You'd better believe your family when we say that you can write!!! And how!
Great site!One day I will try and write something about my 15 years in planting across India, E. Africa and PNG
Where did it go, that yester glow...?
You are most welcome! Looking forward!
Lovely, Gowri, especially love the last bit: ...the hierarchy, the feudal spirit, the grave danger, the solitude, the darkness, the silence - it's all one of a kind"....says it all so well.
AS always expressed straight from the heart, Gowri. So many of your observations are what we have experienced too. Great article.
Always enjoy reading your stories
Lovely,Gowri,recreated your life in tea so beautifully ...it’s a different world out there ...
An eye opener for me Gowri. I had no idea the profile of the tea planter had changed like you relate. How much it must impact what tea 'was' all about. Thank you for the post! You do have a flair for writing!
Very nice indeed, Gowri. Yes, tea was our home, wonderful and staggerlingly different from life in a city. I remember returning to the garden from leave and breathing in the clean air deeply with a sense of freedom that tea with its vast open spaces allowed. Sad to hear of the change taking place but that is to be expected I guess.

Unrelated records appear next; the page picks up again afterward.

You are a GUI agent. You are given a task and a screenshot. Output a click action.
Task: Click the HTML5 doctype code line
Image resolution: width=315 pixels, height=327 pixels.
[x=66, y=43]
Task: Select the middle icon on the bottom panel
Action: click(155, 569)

You have shown how different tea life is. It’s unique and often so challenging. Has it become easier now with families living in towns and mem Sahibs taking up jobs? Sounds a bit like the army and non-family stations! Definitely ,a lot of the charm of bungalow life as guided by burra and chhota mems seems to be lost!
Gowri despite having settled down in city now for last eight years, the word Home still evokes pictures of our Nudwa home in the garden. Home is where heart is and a place to which poignant memories are attached. will share a poem on this blog that i wrote when we were leaving tea and our home at Nudwa for 27 years.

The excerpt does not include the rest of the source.